Change every occurrence of "computer-use agent" in the lines below to "desktop assistant", and leave everything else as it is.

--- BEGIN Data section ---

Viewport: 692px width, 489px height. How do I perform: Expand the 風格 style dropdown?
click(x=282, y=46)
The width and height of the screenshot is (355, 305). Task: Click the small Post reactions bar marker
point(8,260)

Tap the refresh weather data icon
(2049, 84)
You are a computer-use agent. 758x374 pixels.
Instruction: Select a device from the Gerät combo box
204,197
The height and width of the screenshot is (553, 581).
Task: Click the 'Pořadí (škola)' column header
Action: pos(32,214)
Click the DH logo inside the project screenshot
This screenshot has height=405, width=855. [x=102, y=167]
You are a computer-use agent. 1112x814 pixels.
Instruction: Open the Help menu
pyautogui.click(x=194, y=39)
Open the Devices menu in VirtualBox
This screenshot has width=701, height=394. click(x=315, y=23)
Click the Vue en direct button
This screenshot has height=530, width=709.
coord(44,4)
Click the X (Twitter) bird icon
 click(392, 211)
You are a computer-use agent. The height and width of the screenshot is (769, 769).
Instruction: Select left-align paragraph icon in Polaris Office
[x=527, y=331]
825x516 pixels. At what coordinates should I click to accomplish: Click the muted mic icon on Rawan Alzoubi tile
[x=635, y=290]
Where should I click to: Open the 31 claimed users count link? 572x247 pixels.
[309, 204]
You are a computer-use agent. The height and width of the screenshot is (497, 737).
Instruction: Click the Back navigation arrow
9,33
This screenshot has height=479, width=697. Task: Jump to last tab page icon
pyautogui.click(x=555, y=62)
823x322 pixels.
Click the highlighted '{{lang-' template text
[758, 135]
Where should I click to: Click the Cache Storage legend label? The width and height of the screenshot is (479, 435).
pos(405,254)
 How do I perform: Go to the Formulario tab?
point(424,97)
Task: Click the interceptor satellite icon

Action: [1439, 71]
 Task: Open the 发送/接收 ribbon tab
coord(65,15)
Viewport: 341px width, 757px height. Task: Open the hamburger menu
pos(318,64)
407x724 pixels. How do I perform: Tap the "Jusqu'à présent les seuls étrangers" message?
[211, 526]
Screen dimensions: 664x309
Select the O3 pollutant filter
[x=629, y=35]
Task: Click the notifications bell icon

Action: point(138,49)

--- END Data section ---

**Task output:**
Viewport: 692px width, 489px height. How do I perform: Expand the 風格 style dropdown?
click(x=282, y=46)
The width and height of the screenshot is (355, 305). Task: Click the small Post reactions bar marker
point(8,260)

Tap the refresh weather data icon
(2049, 84)
You are a desktop assistant. 758x374 pixels.
Instruction: Select a device from the Gerät combo box
204,197
The height and width of the screenshot is (553, 581).
Task: Click the 'Pořadí (škola)' column header
Action: pos(32,214)
Click the DH logo inside the project screenshot
This screenshot has height=405, width=855. [x=102, y=167]
You are a desktop assistant. 1112x814 pixels.
Instruction: Open the Help menu
pyautogui.click(x=194, y=39)
Open the Devices menu in VirtualBox
This screenshot has width=701, height=394. click(x=315, y=23)
Click the Vue en direct button
This screenshot has height=530, width=709.
coord(44,4)
Click the X (Twitter) bird icon
 click(392, 211)
You are a desktop assistant. The height and width of the screenshot is (769, 769).
Instruction: Select left-align paragraph icon in Polaris Office
[x=527, y=331]
825x516 pixels. At what coordinates should I click to accomplish: Click the muted mic icon on Rawan Alzoubi tile
[x=635, y=290]
Where should I click to: Open the 31 claimed users count link? 572x247 pixels.
[309, 204]
You are a desktop assistant. The height and width of the screenshot is (497, 737).
Instruction: Click the Back navigation arrow
9,33
This screenshot has height=479, width=697. Task: Jump to last tab page icon
pyautogui.click(x=555, y=62)
823x322 pixels.
Click the highlighted '{{lang-' template text
[758, 135]
Where should I click to: Click the Cache Storage legend label? The width and height of the screenshot is (479, 435).
pos(405,254)
 How do I perform: Go to the Formulario tab?
point(424,97)
Task: Click the interceptor satellite icon

Action: [1439, 71]
 Task: Open the 发送/接收 ribbon tab
coord(65,15)
Viewport: 341px width, 757px height. Task: Open the hamburger menu
pos(318,64)
407x724 pixels. How do I perform: Tap the "Jusqu'à présent les seuls étrangers" message?
[211, 526]
Screen dimensions: 664x309
Select the O3 pollutant filter
[x=629, y=35]
Task: Click the notifications bell icon

Action: point(138,49)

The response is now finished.